Create an OTEL provider from OtelSettings. The provider also configures metrics (when enabled), then attach its layers to your tracing_subscriber registry:

use codex_otel::config::OtelExporter;
use codex_otel::config::OtelHttpProtocol;
use codex_otel::config::OtelSettings;
use codex_otel::otel_provider::OtelProvider;
use tracing_subscriber::prelude::*;

let settings = OtelSettings {
    environment: "dev".to_string(),
    service_name: "codex-cli".to_string(),
    service_version: env!("CARGO_PKG_VERSION").to_string(),
    codex_home: std::path::PathBuf::from("/tmp"),
    exporter: OtelExporter::OtlpHttp {
        endpoint: "https://otlp.example.com".to_string(),
        headers: std::collections::HashMap::new(),
        protocol: OtelHttpProtocol::Binary,
        tls: None,
    },
    trace_exporter: OtelExporter::OtlpHttp {
        endpoint: "https://otlp.example.com".to_string(),
        headers: std::collections::HashMap::new(),
        protocol: OtelHttpProtocol::Binary,
        tls: None,
    },
    metrics_exporter: OtelExporter::None,
};

if let Some(provider) = OtelProvider::from(&settings)? {
    let registry = tracing_subscriber::registry()
        .with(provider.logger_layer())
        .with(provider.tracing_layer());
    registry.init();
}

OtelManager (events)

OtelManager adds consistent metadata to tracing events and helps record Codex-specific events.

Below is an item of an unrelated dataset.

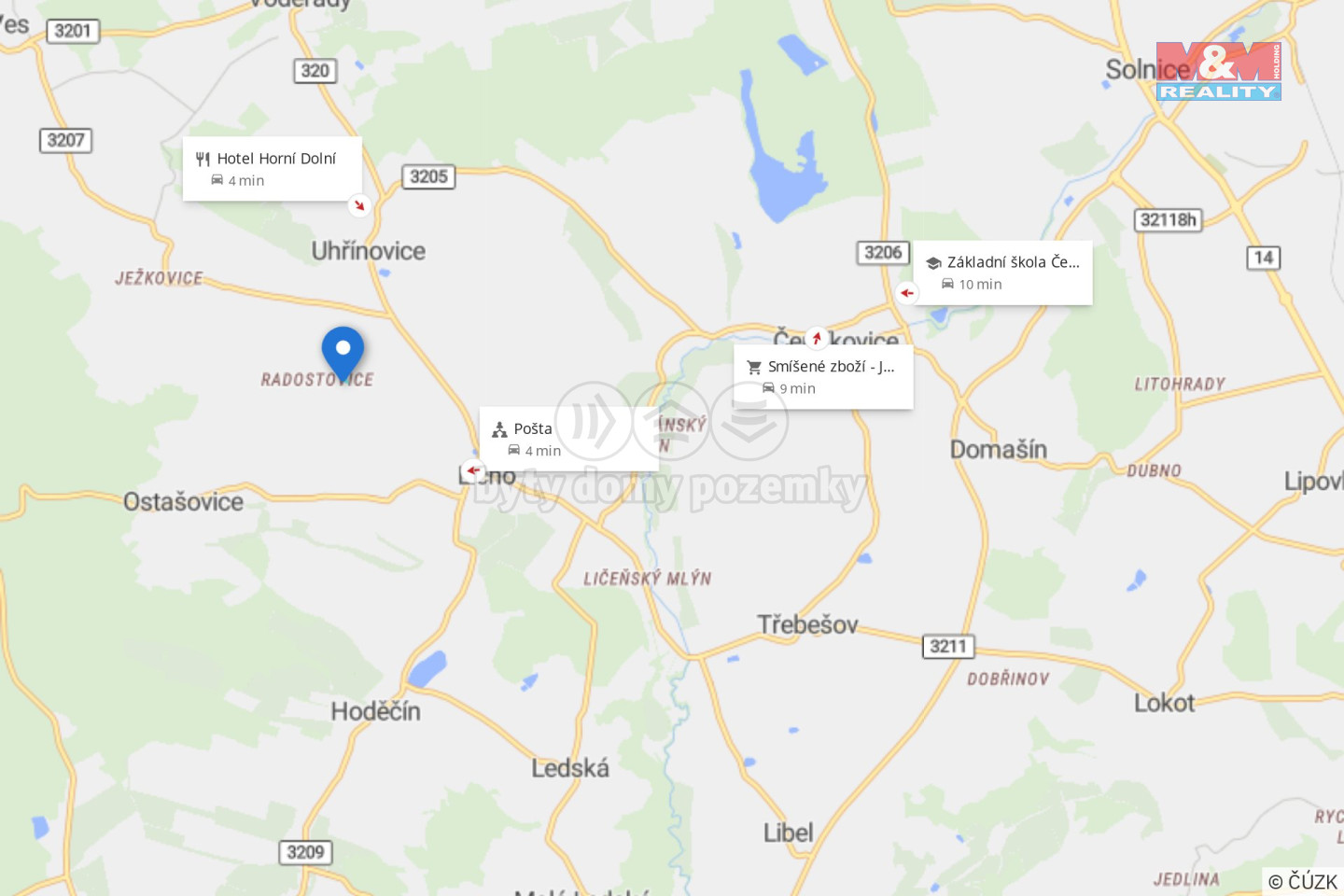Click the Ostašovice town label
This screenshot has width=1344, height=896.
coord(184,502)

use codex_otel::OtelManager;

let manager = OtelManager::new(
    conversation_id,
    model,
    slug,
    account_id,
    account_email,
    auth_mode,
    log_user_prompts,
    terminal_type,
    session_source,
);

manager.user_prompt(&prompt_items);

Metrics (OTLP or in-memory)

Modes:

OTLP: exports metrics via the OpenTelemetry OTLP exporter (HTTP or gRPC).
In-memory: records via opentelemetry_sdk::metrics::InMemoryMetricExporter for tests/assertions; call shutdown() to flush.

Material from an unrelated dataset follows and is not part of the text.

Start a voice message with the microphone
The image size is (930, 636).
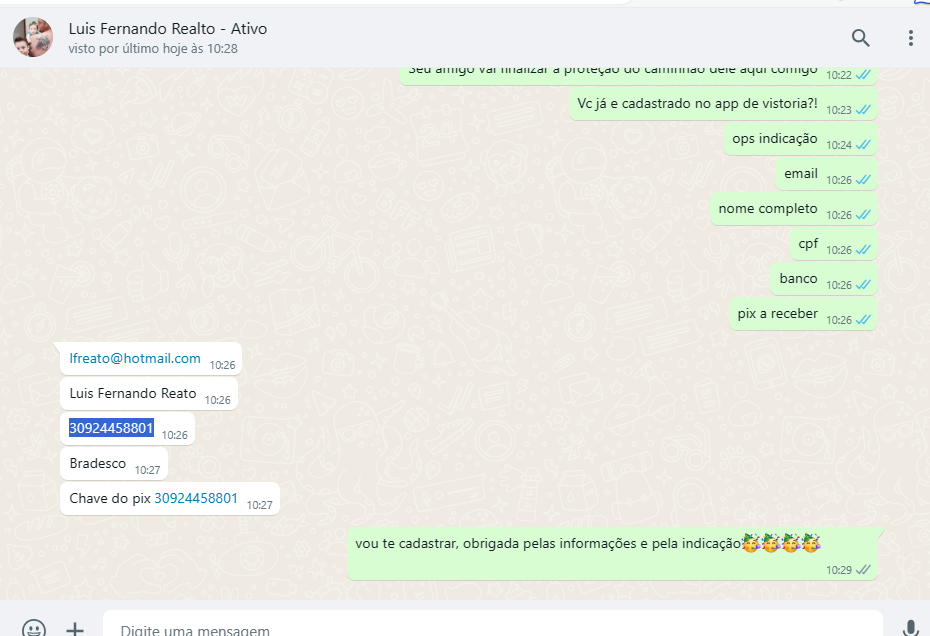tap(910, 629)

codex-otel also provides OtelExporter::Statsig, a shorthand for exporting OTLP/HTTP JSON metrics to Statsig using Codex-internal defaults.

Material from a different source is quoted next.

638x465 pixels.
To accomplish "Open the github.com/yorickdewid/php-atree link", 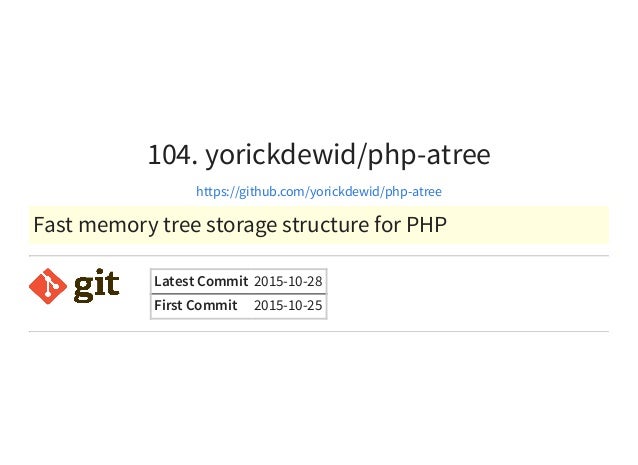I will point(319,191).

Statsig ingestion (OTLP/HTTP JSON) example:

use codex_otel::config::{OtelExporter, OtelHttpProtocol};

let metrics = MetricsClient::new(MetricsConfig::otlp(
    "dev",
    "codex-cli",
    env!("CARGO_PKG_VERSION"),
    OtelExporter::OtlpHttp {
        endpoint: "https://api.statsig.com/otlp".to_string(),
        headers: std::collections::HashMap::from([(
            "statsig-api-key".to_string(),
            std::env::var("STATSIG_SERVER_SDK_SECRET")?,
        )]),
        protocol: OtelHttpProtocol::Json,
        tls: None,
    },
))?;

metrics.counter("codex.session_started", 1, &[("source", "tui")])?;
metrics.histogram("codex.request_latency", 83, &[("route", "chat")])?;

In-memory (tests):

let exporter = InMemoryMetricExporter::default();
let metrics = MetricsClient::new(MetricsConfig::in_memory(
    "test",
    "codex-cli",
    env!("CARGO_PKG_VERSION"),
    exporter.clone(),
))?;
metrics.counter("codex.turns", 1, &[("model", "gpt-5.1")])?;
metrics.shutdown()?; // flushes in-memory exporter

Shutdown

OtelProvider::shutdown() stops the OTEL exporter.
OtelManager::shutdown_metrics() flushes and shuts down the metrics provider.

Both are optional because drop performs best-effort shutdown, but calling them explicitly gives deterministic flushing (or a shutdown error if flushing does not complete in time).